Vince Knoll, of Ideal Township, is a longtime Pequot Lakes School District bus driver who recently discovered he has only a few months to live. He wished to tell the community his story as a bus driver, so he contacted the Echo Journal.
“I want the people of Pequot Lakes and all of the district to know: Why do we drive a school bus?” Knoll said from his bed at Essentia Health-St. Joseph’s Medical Center in Brainerd.
Knoll, 77, has been driving for Pequot Lakes off and on since 1992. He’s also driven for the Pine River-Backus School District and Reichert Bus Service in Brainerd. Driving bus is what he calls the ideal retirement job.
“I’m the first to get to see kids in the morning and greet them. I greet them each individually,” Knoll said. “These kids get to be just like your own. When they hurt, you hurt with them.”
On Oct. 16, Knoll drove high school music students to the Twin Cities for a musical. Just one month later, Knoll has difficulty sitting up in bed.

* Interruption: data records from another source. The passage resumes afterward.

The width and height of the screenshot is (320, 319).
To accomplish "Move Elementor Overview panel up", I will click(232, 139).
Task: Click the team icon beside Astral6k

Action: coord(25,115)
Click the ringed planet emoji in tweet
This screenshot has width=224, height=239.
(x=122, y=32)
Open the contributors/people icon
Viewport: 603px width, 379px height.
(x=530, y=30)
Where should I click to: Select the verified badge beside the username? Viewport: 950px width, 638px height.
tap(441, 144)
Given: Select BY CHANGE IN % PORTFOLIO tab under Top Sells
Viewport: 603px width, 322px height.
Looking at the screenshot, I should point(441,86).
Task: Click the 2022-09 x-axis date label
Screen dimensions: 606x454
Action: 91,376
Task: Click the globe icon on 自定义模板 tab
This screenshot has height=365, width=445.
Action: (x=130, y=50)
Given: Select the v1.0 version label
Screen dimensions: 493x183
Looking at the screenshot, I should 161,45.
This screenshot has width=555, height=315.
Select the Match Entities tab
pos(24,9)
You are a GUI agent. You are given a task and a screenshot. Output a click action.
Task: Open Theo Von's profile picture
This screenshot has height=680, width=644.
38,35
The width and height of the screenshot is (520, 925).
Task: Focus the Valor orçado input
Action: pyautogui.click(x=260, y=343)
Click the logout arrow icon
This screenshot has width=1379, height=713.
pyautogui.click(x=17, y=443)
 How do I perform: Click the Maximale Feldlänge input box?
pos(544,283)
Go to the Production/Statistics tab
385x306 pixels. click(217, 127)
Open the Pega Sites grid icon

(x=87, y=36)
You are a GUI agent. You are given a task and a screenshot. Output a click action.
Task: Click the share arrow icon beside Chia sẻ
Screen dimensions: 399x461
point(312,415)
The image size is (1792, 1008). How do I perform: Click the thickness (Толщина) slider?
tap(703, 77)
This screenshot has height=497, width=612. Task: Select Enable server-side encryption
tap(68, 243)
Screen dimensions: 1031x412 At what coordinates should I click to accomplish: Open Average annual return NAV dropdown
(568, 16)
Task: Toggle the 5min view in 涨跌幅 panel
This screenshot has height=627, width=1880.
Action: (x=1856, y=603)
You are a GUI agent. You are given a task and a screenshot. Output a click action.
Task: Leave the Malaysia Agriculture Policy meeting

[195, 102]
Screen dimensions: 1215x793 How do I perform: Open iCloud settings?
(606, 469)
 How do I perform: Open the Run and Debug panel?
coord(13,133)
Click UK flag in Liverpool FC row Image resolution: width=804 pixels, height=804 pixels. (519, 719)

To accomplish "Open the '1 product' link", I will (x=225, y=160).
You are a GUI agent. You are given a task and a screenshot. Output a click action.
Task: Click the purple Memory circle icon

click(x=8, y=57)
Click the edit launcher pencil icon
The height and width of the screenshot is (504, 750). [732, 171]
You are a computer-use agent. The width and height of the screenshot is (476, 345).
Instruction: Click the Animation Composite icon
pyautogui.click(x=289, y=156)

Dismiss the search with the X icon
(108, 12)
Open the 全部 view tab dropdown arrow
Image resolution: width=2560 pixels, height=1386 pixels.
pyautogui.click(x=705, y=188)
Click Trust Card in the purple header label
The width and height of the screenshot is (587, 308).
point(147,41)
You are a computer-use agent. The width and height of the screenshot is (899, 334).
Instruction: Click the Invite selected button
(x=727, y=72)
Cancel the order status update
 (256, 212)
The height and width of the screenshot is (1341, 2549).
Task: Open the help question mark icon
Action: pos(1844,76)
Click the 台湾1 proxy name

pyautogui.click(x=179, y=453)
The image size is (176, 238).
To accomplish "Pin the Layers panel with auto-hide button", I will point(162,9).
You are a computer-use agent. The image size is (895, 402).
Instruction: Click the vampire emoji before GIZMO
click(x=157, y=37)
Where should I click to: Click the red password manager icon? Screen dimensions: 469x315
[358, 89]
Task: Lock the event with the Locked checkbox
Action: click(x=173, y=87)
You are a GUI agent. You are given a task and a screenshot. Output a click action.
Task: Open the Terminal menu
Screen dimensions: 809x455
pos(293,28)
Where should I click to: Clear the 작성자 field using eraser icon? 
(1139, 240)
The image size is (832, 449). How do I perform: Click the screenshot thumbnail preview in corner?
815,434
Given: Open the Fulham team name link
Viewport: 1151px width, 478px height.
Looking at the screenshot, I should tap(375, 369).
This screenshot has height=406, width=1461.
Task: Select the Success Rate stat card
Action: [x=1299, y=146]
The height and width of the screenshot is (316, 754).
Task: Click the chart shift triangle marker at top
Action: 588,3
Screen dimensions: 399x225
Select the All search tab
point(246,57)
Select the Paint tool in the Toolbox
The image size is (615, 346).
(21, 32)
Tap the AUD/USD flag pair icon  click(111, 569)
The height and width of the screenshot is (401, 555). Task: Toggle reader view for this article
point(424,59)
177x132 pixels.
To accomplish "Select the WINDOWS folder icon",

What he initially thought was back problems he later discovered was cancer in his brain, spleen, spine, bone and back.
One day he could walk, the next day he couldn’t. Doctors believe he’s had cancer for two years without knowing it, Knoll said.
After driving music students to the Cities, Knoll and another driver returned to Pequot Lakes around 2 a.m. The other driver, Clarence “Sammy” Kurowski, cleaned Knoll’s bus because he knew Knoll wasn’t feeling well.
“That’s the kind of drivers we have, and that’s how they care about kids (too),” Knoll said.
Kurowski said by phone that Knoll was a disciplined driver and expected good behavior of the students he drove. When their behavior wasn’t good, he let them know.
“I didn’t let them do whatever they want,” Knoll said. Knoll’s daughter, Kelli Schmeling, said people respect Knoll for that aspect of his work.
While Knoll was a stern bus driver, Kurowski also said he’d bend over backward for others.
Two years ago the Pequot Lakes School Board cut pay to its bus drivers. Knoll made a point of saying he felt what the board did was wrong.
“The board, I don’t think they really realize the responsibility a bus driver has,” he said. “They need to give drivers more money because they’re going to be looking for other jobs.”
Knoll could not say enough good things about the drivers in the district.
“These people are so dedicated,” he said. “You’ve got to be dedicated to be a school bus driver because you’ve got precious lives on board.”
Knoll said he loves the district and the kids, and the teachers are all his friends.
“I’ll never forget them,” he said.
Knoll had a steady stream of visitors at the hospital including other bus drivers, some who have visited daily, and coaches of the teams he drove to games and meets.
Knoll worked for 3M Co. in the Twin Cities for many years before retiring to Ideal Township and living there permanently in 1990. He has four children.
On Nov. 14, Knoll was moved from his hospital room in Brainerd to be with his children in the Twin Cities area. He’ll be with them, in hospice care, for the rest of his life. He’s totally at peace with his situation.
“They gave me three months to live but I don’t care if I die today. I just want people to know how I care about bus driving,” he said.
Knoll’s faith in God is strong.
“When He feels ready, I’m ready to go.”